• **Task directions**: The data must be given again in full, with no line altered.
*-*-*
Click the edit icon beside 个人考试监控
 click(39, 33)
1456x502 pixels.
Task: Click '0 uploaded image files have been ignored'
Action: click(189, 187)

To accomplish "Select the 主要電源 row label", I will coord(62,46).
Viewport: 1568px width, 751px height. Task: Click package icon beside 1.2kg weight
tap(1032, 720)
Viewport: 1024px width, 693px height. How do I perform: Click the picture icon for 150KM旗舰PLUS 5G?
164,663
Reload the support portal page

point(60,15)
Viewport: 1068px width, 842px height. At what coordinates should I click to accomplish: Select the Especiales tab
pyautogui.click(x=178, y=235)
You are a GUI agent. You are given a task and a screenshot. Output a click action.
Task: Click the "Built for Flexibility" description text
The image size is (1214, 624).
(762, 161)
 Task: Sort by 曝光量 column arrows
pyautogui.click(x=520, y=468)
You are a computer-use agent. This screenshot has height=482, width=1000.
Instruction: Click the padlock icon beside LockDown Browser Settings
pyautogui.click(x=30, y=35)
*-*-*
• **Task solution**:
Click the edit icon beside 个人考试监控
 click(39, 33)
1456x502 pixels.
Task: Click '0 uploaded image files have been ignored'
Action: click(189, 187)

To accomplish "Select the 主要電源 row label", I will coord(62,46).
Viewport: 1568px width, 751px height. Task: Click package icon beside 1.2kg weight
tap(1032, 720)
Viewport: 1024px width, 693px height. How do I perform: Click the picture icon for 150KM旗舰PLUS 5G?
164,663
Reload the support portal page

point(60,15)
Viewport: 1068px width, 842px height. At what coordinates should I click to accomplish: Select the Especiales tab
pyautogui.click(x=178, y=235)
You are a GUI agent. You are given a task and a screenshot. Output a click action.
Task: Click the "Built for Flexibility" description text
The image size is (1214, 624).
(762, 161)
 Task: Sort by 曝光量 column arrows
pyautogui.click(x=520, y=468)
You are a computer-use agent. This screenshot has height=482, width=1000.
Instruction: Click the padlock icon beside LockDown Browser Settings
pyautogui.click(x=30, y=35)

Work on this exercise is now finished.